#### The task
Below are the records; return exactly the lines from the one with "You are a computer-use" through the final line, both included, minus any pictures.
*** Extracted records ***
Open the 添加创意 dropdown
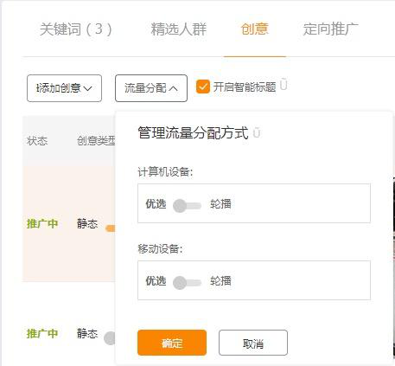 64,88
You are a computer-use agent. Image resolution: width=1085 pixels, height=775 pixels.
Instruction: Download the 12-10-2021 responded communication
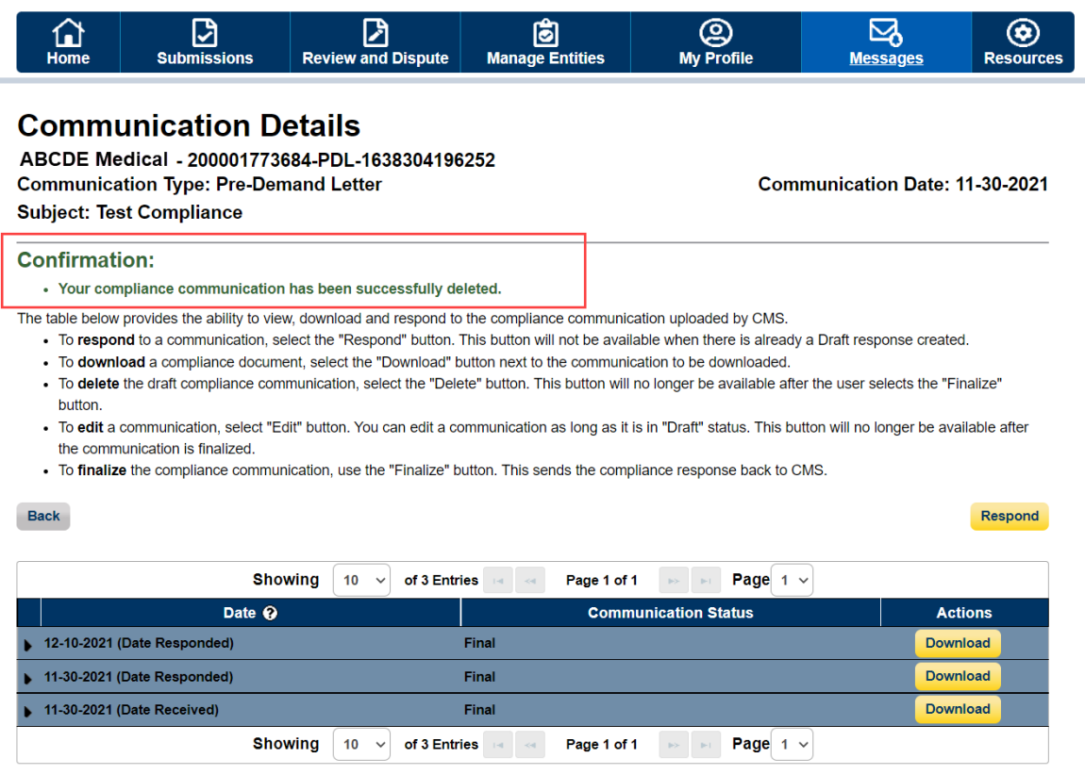point(957,643)
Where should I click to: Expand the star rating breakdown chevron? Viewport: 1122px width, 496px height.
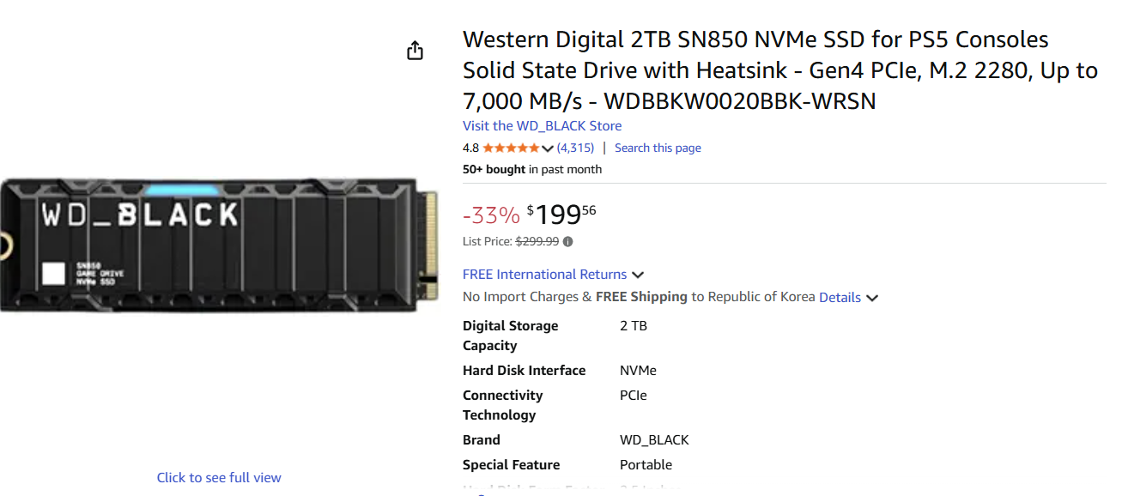coord(548,148)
*** End of Extracted records ***
#### Response for this exercise
You are a computer-use agent. Image resolution: width=1085 pixels, height=775 pixels.
Instruction: Download the 12-10-2021 responded communication
point(957,643)
Where should I click to: Expand the star rating breakdown chevron? Viewport: 1122px width, 496px height.
coord(548,148)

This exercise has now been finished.